Dusk: snowploughs still trying to clear north runway

Three runways - a third more delayed passengers?

Stopping short of blaming the lack of a third runway for the snow itself, The Association of British Travel Agents (ABTA) told Travel Weekly (6th February) that it believed the situation at the airport "will be largely avoided in future once the third runway has been built".

A spokesman said: "This week's snow brings us back to the issue of capacity. Every time you have a large number of cancellations because of different issues (at Heathrow airport) you get a knock-on effect. Obviously if you had a third runway any backlogs could be cleared quicker."

Using that argument, London's Mayor should build more roads to cope with any backlog of bus passengers!

MPs Alan and Ann Keen under fire for not supporting their constituents

Date : Friday 6th February 2009

People living in West London may finally have had enough of Alan and Ann Keen, the married MPs who represent Feltham and Heston and Brentford and Isleworth.

Photo: CCPR Subs for Cubs

Alan Keen, MP

During the debate in Parliament on 28th January, Alan Keen MP astonishingly claimed that a third runway "will hardly affect my constituents at all". He said he would not support the motion, which called for a re-think on the runway, because the government had given way on mixed mode.
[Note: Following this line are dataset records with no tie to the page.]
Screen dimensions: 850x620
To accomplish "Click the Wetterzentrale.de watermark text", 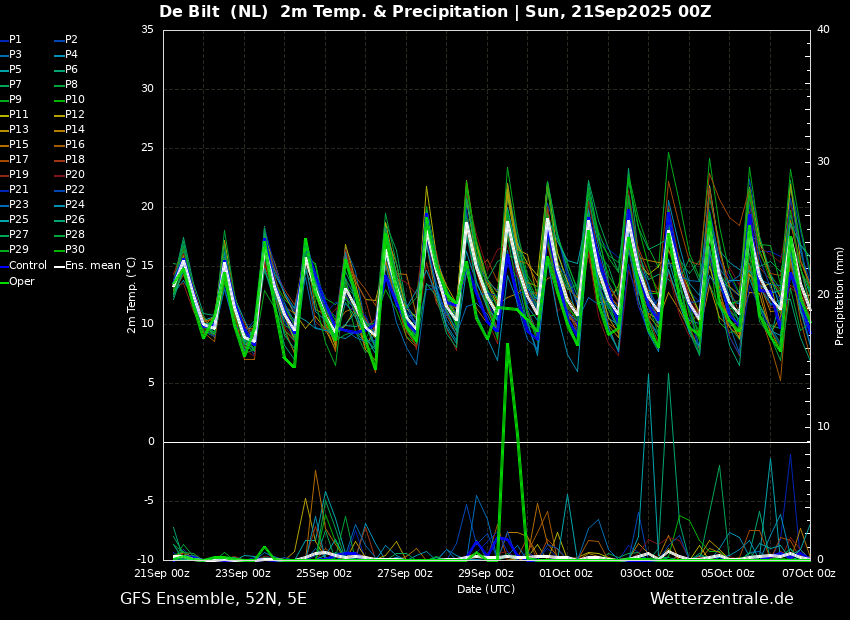I will pos(722,599).
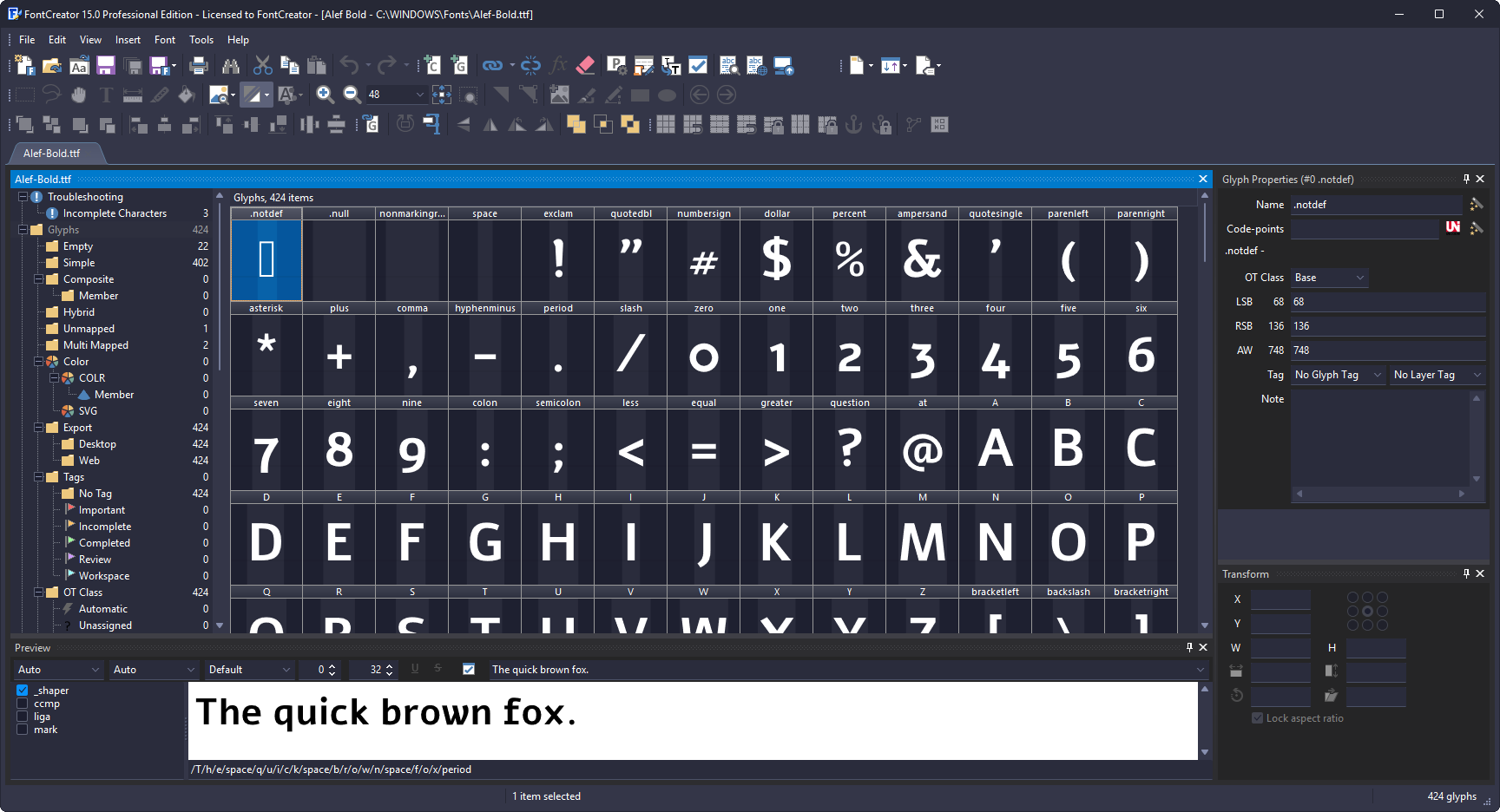
Task: Disable the _shaper feature checkbox
Action: coord(23,691)
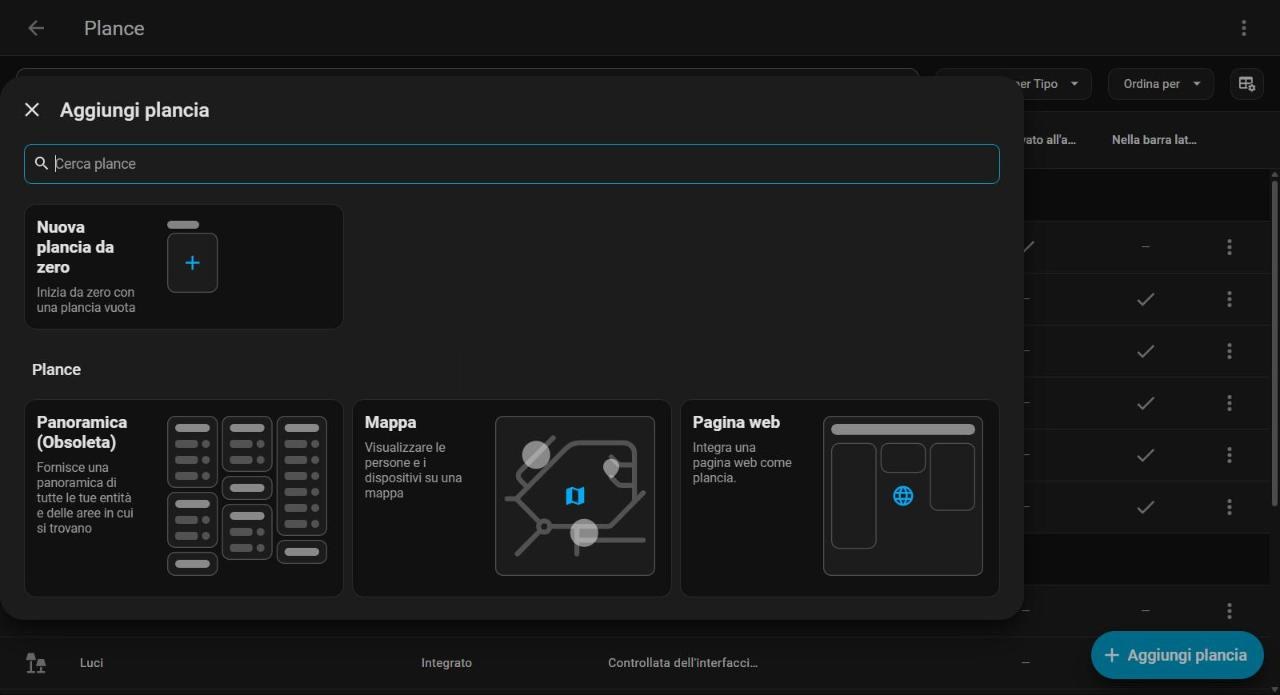Choose the Mappa dashboard card
This screenshot has height=695, width=1280.
(x=512, y=498)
Mr Keen accused the Conservatives of "party politicking" as they had not smiled when Geoff Hoon announced that the government would not go ahead with mixed mode. Has there ever been a more feeble excuse for disregarding the interests of your constituents? Justine Greening MP pointed out that such promises could not be trusted as all previous promises had been broken.

Despite strong concerns about local pollution, Ann Keen MP also supported a third runway by voting with the government, which has led to calls for her to resign as junior health minister.

Laughing all the way to the bank?

Ann Keen, MP

Mrs Keen also made headlines for being the first MP to be sued by constituent for "laziness".

War veteran John Taylor claimed that his MP repeatedly ignored his claims for help. Having originally been ordered to pay Mr Taylor £15,000 by Brentford County Court in December after failing to contest the case within the time limit, Mrs Keen's lawyers have appealed the decision. The hearing is scheduled for April 29.

Constituents are still seething after the revelations in May 2008 that Mr and Mrs Keen financed their London flat with £175,000 of taxpayers' money, even though they only live 30 minutes from Parliament.

Documents obtained under the freedom of information act after a three-year battle, showed that the couple had each submitted long lists of expenses without a single receipt. Some of the rules have since been changed to prevent the financial manoevering that permitted such claims.

Voters should ask themselves whose interests these two MPs are serving?

Calls for Ann Keen's resignation

MPs betray constituents

Third runway debate

Snow brings peace to people around Heathrow

Date : Monday 2nd February 2009

They say it's an ill wind that blows nobody any good. Certainly the Siberian wind that brought snow to Britain on 2nd February brought some welcome peace to people living around Heathrow.

While the country ground to a standstill under the heaviest snowfall for 18 years, Heathrow's runways were closed while snowploughs attempted to clear a pathway for jets to land.

One Cyprus Airways flight managed to land at 0820 GMT but snow and ice led to the aircraft coming off the taxiway and getting its front wheel lodged in the grass.

Chilly Willie the Snowman

Then short-haul flights, previously considered so important by BAA, were all cancelled. Funny how those so-called essential journeys no longer needed to me made from Heathrow.

Unusually, Willie Walsh did not pop up on TV to blame the problems on a lack of a third runway.

For most of the day, instead of aircraft screaming overhead, the peace and quiet was only broken by a few children squealing with delight at the unexpected opportunity to have snowball fights and make snowmen.

This is what life was like before Heathrow was allowed to blight lives with almost constant noise. Let's hope that all those people stuck at airports had time to ask themselves if their journey was improving anyone's quality of life.